→ TASK INSTRUCTIONS:
a - In the essay about the Wake Forest campus, what date and time does the writer give for the nightmare?
b - Condense the paragraph of the essay about the Wake Forest campus that begins "Ultimately, with every class" into two or three shorter sentences that keep its main points.
c - From the essay about the Wake Forest campus, transcribe the passage that begins at the words "Secure in my" and stops after the words "still — living it.".

→ DOCUMENT PASSAGE:
[Begin]

That morning, after having spent the previous 24 hours worrying about and checking on my community, I walked out onto the quad to discover that the events that I thought had taken place had not actually happened. No one had died, no one was sexually assaulted and no one was verbally abused in a building named after Maya Angelou, one of the world’s late champions for equality. My friends and I had hallucinated the entire weekend. The Wake Forest community was still the embodiment of “Pro-Humanitate.”

I must have been out of my mind. After all, there is no way that people could continue about their business as if none of those things had happened.

Secure in my knowledge that I had had an incredibly disturbing dream, I went to check my email and discovered that I am not the one who lost his mind.

I opened my email to discover that the nightmare I had been having on Jan. 20 at 12:58 a.m. had been a reality.  In fact, it was well-documented in my inbox. I was still — am still — living it.

I discovered that death and assault and racism are hidden on every corner of this campus. Unfortunately, the majority of this campus’ inhabitants have embraced a moral and emotional numbness.

Ultimately, with every class that passed without mention of the person who died and with every jubilant greeting, the numbness hanging over our university seeped into my bones. So did another, more violent sentiment: fury. Fury at the lack of reaction. Fury at the lack of action taken by most of my professors and the majority of University administrators. That haze melted into the marrow of my bones and left me on fire with the need to move, act and react yet simultaneously immobilized by the numbness I felt.

[End]

→ DATA LINES:

[Begin]

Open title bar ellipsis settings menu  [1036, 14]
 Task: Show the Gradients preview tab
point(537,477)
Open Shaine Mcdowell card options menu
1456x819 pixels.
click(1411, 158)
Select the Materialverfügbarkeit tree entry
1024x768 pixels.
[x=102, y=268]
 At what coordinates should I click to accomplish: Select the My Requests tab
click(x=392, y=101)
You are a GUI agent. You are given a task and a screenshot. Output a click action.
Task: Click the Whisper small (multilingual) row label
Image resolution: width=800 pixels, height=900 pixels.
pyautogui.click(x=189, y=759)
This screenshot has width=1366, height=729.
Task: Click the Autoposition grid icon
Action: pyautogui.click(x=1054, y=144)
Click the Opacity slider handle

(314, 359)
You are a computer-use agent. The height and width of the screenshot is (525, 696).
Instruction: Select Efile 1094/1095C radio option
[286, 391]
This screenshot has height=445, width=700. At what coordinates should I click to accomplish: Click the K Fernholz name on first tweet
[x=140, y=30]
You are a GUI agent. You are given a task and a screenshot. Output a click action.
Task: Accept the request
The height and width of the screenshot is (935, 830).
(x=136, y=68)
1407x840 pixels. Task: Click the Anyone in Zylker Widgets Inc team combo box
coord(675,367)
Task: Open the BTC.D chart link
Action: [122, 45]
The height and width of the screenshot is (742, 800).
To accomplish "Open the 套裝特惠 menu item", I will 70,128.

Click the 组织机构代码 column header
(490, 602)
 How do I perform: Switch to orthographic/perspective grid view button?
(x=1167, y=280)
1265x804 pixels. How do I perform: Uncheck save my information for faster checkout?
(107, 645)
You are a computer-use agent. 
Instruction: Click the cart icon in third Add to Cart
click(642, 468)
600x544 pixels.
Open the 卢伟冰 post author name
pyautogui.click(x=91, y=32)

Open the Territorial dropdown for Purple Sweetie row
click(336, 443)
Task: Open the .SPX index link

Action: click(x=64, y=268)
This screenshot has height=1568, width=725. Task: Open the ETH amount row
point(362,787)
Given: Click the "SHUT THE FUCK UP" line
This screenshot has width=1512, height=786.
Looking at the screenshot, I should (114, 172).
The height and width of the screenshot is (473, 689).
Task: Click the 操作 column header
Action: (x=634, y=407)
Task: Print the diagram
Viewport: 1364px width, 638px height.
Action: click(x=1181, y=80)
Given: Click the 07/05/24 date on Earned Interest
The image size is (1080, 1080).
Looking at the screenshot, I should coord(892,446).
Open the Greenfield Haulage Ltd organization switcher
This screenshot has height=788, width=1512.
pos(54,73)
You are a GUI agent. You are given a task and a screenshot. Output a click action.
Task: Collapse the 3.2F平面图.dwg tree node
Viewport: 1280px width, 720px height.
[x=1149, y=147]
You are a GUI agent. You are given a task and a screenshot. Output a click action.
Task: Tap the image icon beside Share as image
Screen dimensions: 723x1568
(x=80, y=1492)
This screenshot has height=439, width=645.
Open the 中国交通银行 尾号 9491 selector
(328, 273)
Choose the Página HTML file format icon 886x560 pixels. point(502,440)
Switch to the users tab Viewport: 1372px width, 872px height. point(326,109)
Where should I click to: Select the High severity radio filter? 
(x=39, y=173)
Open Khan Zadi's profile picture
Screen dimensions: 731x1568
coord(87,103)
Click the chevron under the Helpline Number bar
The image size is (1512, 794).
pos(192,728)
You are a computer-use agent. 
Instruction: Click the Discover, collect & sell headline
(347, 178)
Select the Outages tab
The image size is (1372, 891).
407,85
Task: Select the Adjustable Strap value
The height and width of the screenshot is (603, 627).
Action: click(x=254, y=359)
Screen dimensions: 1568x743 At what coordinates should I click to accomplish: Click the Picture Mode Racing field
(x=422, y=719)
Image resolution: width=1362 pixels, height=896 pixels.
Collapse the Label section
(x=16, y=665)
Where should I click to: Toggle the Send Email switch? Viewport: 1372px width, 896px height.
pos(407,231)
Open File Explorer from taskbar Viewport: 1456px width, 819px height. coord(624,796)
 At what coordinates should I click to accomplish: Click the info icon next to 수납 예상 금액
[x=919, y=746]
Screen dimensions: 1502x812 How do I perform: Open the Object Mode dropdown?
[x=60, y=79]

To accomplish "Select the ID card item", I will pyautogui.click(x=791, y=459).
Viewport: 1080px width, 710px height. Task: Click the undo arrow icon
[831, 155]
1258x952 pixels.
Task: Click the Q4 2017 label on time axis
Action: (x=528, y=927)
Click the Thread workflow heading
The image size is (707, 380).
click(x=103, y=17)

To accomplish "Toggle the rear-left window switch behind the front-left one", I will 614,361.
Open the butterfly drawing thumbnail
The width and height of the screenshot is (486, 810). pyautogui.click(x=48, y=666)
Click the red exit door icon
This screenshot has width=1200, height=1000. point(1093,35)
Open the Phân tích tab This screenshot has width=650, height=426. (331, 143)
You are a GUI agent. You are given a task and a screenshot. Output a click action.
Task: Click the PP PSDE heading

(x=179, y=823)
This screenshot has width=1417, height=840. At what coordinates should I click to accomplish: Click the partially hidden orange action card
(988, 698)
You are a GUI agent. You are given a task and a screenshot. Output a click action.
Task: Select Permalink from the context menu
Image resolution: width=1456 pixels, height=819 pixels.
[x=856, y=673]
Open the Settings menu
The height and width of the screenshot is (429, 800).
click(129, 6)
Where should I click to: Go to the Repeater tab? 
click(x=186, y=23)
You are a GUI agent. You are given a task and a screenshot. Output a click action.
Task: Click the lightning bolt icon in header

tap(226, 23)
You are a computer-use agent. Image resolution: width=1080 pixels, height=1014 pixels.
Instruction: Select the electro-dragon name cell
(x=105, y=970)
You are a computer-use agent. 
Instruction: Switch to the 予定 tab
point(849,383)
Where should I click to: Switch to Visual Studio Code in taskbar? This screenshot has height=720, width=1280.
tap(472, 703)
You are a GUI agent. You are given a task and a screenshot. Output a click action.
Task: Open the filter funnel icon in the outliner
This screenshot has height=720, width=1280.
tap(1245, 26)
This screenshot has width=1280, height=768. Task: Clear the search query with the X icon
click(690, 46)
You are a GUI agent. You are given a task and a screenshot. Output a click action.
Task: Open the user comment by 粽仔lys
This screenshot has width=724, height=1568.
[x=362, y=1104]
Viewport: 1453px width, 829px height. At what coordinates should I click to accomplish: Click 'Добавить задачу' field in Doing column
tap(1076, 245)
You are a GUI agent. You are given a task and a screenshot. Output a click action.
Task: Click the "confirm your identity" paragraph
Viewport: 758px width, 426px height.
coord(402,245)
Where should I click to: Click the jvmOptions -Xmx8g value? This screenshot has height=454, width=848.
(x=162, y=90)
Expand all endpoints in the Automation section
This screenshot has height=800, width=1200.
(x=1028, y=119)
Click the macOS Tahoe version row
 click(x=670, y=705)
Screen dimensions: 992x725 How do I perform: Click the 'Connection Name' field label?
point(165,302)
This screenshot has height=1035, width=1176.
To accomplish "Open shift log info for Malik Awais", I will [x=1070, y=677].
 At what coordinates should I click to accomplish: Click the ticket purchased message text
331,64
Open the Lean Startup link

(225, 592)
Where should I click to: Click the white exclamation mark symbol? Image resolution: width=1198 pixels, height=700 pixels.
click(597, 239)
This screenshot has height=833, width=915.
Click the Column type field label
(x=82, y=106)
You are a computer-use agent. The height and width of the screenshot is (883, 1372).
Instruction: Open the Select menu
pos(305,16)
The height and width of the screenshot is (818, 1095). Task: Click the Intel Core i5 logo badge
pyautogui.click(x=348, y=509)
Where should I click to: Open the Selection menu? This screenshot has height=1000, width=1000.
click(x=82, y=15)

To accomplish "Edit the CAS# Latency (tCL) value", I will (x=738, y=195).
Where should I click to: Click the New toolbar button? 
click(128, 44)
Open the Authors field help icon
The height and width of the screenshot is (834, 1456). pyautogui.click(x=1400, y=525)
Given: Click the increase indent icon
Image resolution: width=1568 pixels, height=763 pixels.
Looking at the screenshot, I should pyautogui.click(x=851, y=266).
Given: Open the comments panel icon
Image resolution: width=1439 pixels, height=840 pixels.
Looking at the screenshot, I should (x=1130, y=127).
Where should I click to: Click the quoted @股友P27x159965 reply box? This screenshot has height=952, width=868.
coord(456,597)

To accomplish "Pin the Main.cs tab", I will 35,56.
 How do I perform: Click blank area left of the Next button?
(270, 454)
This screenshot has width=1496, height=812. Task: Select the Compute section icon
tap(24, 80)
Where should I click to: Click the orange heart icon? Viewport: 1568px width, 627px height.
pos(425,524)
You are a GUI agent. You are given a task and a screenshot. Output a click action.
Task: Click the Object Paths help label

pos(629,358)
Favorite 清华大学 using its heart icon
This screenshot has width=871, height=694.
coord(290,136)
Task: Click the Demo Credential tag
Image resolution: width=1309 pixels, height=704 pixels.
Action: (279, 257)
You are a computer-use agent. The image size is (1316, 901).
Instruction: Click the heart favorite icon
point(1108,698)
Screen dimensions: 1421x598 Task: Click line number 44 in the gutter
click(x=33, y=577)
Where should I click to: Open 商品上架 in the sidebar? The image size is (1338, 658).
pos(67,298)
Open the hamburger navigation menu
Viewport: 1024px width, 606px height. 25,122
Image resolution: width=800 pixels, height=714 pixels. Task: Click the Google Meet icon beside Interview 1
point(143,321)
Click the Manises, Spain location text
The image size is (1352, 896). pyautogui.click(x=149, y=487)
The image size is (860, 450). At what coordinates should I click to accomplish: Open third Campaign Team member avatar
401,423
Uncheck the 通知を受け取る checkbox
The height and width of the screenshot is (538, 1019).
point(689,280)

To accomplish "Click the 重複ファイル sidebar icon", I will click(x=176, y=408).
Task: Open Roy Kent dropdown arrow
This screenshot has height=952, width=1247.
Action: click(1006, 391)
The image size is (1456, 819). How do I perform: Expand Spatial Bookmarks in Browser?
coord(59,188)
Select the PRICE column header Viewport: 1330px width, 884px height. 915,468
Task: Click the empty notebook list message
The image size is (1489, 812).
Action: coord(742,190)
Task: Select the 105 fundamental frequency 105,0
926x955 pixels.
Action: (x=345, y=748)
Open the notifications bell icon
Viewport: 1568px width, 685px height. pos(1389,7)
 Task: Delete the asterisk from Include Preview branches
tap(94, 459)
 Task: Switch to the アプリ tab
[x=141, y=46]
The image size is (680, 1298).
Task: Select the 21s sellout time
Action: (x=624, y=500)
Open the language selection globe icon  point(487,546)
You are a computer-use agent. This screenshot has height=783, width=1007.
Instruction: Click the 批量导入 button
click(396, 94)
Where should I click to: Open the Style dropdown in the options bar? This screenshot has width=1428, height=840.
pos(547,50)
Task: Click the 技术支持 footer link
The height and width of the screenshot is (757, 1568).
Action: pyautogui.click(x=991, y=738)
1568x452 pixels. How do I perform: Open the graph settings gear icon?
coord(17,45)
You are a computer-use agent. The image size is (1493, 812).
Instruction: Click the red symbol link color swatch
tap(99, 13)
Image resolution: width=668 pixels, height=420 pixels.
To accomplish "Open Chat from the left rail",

[End]

→ RESULTS OF THE TASKS:
a - Jan. 20 at 12:58 a.m.

b - Classes went by with no mention of the person who died, and people kept greeting each other cheerfully, so the campus's numbness sank into the writer. Fury came with it: fury at the lack of reaction and at the inaction of most professors and most University administrators. The writer was left burning with the need to move and act but frozen by that same numbness.

c -
Secure in my knowledge that I had had an incredibly disturbing dream, I went to check my email and discovered that I am not the one who lost his mind.

I opened my email to discover that the nightmare I had been having on Jan. 20 at 12:58 a.m. had been a reality.  In fact, it was well-documented in my inbox. I was still — am still — living it.